L'ONJ et ses fantômes


Vendredi soir, le nouvel ONJ faisait sa première apparition sous la forme d'une répétition publique du projet Around Robert Wyatt à la Dynamo de Banlieues Bleues à Pantin. Son directeur artistique, Daniel Yvinec, avait pris soin de faire distribuer un petit texte en fixant les termes : "Si certains musiciens vous tournent le dos, ne vous formalisez pas, c'est pour mieux communiquer avec leurs semblables, indirectement vous devriez en bénéficier... Il est possible par ailleurs qu'il soit nécessaire de faire quelques mises au point au cours d'un morceau qui de fait ne sera pas donné dans son intégralité. (...) N'hésitez pas à déambuler dans ce lieu pour trouver un emplacement qui vous convient, à vous promener pour mieux voir ou mieux entendre. Vous pouvez même, si le cœur vous en dit, vous frayer un chemin, entrer dans la forêt des pupitres pour vivre quelques instants au cœur de l'orchestre..." L'enregistrement du disque qui sortira le 23 avril commence d'ailleurs aujourd'hui dimanche.
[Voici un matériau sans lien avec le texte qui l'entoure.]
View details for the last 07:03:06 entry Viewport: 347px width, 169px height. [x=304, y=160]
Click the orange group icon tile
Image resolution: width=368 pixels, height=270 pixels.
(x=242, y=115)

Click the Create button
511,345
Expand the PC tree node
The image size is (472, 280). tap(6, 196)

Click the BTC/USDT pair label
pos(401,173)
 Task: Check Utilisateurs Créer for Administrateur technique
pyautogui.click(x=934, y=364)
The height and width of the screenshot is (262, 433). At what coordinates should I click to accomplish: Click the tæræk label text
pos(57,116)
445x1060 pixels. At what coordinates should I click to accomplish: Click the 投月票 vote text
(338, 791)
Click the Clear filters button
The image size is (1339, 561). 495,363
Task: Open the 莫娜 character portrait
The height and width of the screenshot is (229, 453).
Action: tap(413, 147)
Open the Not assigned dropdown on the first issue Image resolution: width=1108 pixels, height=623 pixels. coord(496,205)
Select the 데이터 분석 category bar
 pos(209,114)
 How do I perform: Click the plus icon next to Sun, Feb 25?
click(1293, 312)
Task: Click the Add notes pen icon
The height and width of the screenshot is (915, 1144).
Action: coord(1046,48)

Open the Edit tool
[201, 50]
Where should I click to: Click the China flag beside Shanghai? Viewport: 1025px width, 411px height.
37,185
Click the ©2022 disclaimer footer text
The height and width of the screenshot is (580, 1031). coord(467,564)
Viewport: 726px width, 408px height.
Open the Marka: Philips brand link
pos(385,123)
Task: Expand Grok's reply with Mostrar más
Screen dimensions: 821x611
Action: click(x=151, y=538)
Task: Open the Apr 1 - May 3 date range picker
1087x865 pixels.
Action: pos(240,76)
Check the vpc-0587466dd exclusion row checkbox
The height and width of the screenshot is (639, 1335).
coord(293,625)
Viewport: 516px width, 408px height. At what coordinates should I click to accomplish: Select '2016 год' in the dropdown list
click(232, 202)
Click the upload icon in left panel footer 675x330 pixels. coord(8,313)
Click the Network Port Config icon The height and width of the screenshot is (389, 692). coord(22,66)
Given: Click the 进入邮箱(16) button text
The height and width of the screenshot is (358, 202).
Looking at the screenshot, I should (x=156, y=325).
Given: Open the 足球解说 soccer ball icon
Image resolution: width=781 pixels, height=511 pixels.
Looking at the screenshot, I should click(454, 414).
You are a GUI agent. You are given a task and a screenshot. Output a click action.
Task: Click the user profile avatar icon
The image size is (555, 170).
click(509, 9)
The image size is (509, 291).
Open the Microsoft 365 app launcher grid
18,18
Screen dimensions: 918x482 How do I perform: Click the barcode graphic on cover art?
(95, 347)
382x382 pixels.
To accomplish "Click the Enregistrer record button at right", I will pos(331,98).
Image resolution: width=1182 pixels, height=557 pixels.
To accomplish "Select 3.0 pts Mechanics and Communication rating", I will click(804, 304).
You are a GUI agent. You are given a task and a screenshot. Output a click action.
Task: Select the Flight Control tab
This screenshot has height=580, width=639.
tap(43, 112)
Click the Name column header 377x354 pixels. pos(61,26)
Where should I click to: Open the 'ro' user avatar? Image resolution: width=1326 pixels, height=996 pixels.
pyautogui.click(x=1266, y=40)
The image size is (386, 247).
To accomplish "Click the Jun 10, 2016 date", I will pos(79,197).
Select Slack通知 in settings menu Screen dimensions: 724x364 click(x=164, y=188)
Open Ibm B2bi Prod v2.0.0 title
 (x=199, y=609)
Peu de spectateurs osèrent céder à l'invitation si ce n'est les photographes s'en donnant à cœur joie.
Jazz Magazine m'ayant commandé cinq épisodes sur les préparatifs de ce nouvel ONJ dont le dernier reste à paraître, je rappellerai néanmoins les enjeux de ce premier projet en citant encore Yvinec : "Bien souvent, on enregistre des disques en posant dans un premier temps les bases instrumentales. On y ajoute ensuite la voix. Il m'a toujours semblé étrange de faire entrer le personnage principal à la fin du film. Around Robert Wyatt inverse le processus en utilisant les voix a capella comme point de départ." Étrange impression onirique de voir les dix jeunes musiciens s'exécuter sous les limbes vocales de Wyatt, Daniel Darc, Yaël Naïm ou Rokia Traore. De tous ces bienveillants fantômes ne manquaient que Camille et Irène Jacob parmi les invités annoncés. On se plaît à rêver à ce qu'en ferait un Bashung... Les arrangements de Vincent Artaud (sur la photo à droite d'Yvinec, avec le guitariste Pierre Perchaud) offrent l'avantage d'ignorer les originaux en ne se référant qu'aux voix, proposant des chansons une interprétation qui évite soigneusement le clonage forcément décevant.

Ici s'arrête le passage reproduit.